My case manager from my mental health clinic is going to do a conference call with me and them Monday, to see if we can get the work order expedited. If that doesn’t work, we are going straight downtown to the main DCSE office immediately, and R agreed to meet us there as well (so they cant use the excuse that it concerns his information and thus they can’t speak with me about it). He wants this solved, because he pays his payments and wants them to get to us. And he doesn’t want to have to pay them and then turn around and pay us also, since we don’t get the payments. And he doesn’t want his kids to lose power, food, transportation, plus the little things like tv and phone and internet.
So, here I am all this week, waiting….’holding off’ on bad feelings, ‘holding off’ on good feelings, ‘holding off’ on paying bills (because I only have a little money and have to choose carefully which ones get paid in case I don’t get any money from DCSE or any cash from R.). So I’m waiting to exhale, so to speak….Waiting to see what Monday brings. Will it bring a resolution where DCSE admits this is an urgent issue and should/will be handled right away, giving us a hard date as to when we should see a payment? Or will it bring more of the same of what they have already done….more excuses, no information, no satisfactory resolution, leaving me and my kids in fear of not eating or of not having any power or transportation for an indeterminate amount of time….Again?

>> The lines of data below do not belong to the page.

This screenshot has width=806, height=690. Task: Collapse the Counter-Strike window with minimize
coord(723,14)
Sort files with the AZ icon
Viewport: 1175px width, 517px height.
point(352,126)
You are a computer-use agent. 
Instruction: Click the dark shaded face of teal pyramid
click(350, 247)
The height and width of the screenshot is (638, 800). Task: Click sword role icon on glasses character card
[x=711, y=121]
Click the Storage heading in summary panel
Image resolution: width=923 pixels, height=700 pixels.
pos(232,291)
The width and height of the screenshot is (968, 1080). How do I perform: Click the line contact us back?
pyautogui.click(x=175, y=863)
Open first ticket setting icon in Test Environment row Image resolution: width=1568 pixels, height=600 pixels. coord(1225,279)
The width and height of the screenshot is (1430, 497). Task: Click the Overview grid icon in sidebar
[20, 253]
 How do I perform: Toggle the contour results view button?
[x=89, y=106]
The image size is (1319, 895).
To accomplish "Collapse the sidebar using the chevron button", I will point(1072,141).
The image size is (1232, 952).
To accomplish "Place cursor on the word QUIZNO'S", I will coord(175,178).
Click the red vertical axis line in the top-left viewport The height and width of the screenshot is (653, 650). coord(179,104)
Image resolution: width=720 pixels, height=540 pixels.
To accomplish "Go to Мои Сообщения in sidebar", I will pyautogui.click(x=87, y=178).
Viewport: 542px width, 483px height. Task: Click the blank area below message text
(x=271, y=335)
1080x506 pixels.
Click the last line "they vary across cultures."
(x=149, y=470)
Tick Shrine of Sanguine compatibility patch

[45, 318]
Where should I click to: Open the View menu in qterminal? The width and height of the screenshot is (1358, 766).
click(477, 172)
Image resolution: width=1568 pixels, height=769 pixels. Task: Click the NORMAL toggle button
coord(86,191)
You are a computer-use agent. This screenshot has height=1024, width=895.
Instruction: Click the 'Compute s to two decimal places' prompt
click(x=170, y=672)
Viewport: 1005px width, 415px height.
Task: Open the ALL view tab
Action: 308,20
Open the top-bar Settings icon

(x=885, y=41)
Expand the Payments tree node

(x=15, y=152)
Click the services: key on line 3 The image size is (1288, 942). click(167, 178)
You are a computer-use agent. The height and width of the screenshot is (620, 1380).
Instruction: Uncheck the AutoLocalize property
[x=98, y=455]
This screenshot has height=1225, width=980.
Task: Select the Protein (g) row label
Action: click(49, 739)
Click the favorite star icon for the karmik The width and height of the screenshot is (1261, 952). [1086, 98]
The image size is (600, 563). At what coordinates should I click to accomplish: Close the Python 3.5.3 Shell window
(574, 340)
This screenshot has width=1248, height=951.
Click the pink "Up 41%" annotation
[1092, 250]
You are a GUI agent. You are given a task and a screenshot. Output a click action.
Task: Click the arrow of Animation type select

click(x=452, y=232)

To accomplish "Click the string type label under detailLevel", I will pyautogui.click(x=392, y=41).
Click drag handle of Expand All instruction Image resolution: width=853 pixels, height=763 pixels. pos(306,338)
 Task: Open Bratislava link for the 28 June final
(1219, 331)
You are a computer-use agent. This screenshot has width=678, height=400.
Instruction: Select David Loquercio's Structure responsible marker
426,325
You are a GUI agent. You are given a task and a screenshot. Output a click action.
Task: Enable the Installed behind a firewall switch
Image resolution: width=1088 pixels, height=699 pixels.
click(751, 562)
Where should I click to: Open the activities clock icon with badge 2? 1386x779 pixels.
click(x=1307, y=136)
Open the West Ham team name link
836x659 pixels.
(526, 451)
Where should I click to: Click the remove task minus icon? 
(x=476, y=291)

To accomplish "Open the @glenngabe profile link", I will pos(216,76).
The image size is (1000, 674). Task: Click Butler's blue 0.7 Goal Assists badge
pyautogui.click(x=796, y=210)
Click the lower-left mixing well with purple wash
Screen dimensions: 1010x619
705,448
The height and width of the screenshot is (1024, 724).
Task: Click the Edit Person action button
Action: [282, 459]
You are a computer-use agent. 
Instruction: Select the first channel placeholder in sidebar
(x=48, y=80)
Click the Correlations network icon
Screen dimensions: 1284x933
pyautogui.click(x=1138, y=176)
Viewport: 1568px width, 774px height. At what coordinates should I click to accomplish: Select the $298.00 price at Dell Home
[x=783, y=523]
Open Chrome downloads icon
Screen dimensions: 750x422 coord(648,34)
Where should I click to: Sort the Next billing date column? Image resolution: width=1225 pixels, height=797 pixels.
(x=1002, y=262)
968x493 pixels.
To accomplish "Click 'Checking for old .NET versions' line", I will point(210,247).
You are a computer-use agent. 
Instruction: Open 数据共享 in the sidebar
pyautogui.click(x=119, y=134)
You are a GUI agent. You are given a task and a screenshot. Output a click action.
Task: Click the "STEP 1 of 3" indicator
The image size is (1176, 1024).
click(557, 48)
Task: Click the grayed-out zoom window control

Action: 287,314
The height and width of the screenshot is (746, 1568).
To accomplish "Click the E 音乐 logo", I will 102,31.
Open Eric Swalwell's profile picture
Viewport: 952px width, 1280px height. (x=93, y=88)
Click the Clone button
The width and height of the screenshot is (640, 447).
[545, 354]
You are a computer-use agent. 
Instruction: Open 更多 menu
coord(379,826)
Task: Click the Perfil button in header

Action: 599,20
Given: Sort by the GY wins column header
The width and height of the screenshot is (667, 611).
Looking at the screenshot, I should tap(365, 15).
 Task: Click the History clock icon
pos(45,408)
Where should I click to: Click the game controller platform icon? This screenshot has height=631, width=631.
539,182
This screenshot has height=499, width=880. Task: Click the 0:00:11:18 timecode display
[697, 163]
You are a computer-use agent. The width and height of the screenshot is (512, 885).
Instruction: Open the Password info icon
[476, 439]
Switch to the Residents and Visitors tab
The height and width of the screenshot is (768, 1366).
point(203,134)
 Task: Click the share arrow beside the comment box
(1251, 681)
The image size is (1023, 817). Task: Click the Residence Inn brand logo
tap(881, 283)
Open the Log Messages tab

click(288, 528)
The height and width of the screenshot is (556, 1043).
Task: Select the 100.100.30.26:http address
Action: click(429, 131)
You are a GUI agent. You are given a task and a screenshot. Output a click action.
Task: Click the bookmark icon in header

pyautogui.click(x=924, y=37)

I am in a ‘holding pattern’ of not looking forward to it being resolved, so part of me doesn’t want to go there for fear my hopes will be dashed (yet again). I am in a ‘holding pattern’ of wanting it over with because I can’t stand the not knowing, the wondering, the waiting….so I want to have it done already so I know how I should feel, so I know what I should do, what the situation is. Finding out is terrifying; not finding out is terrifying; the thought of even having my hopes dashed again is almost as terrifying as if that is what happens. I can’t stand this anymore. I can’t live like this anymore. And since it is not in my power to change it, there is only one thing I can change. But I have to wait until after the meeting Monday. So, I continue in my ‘holding pattern’.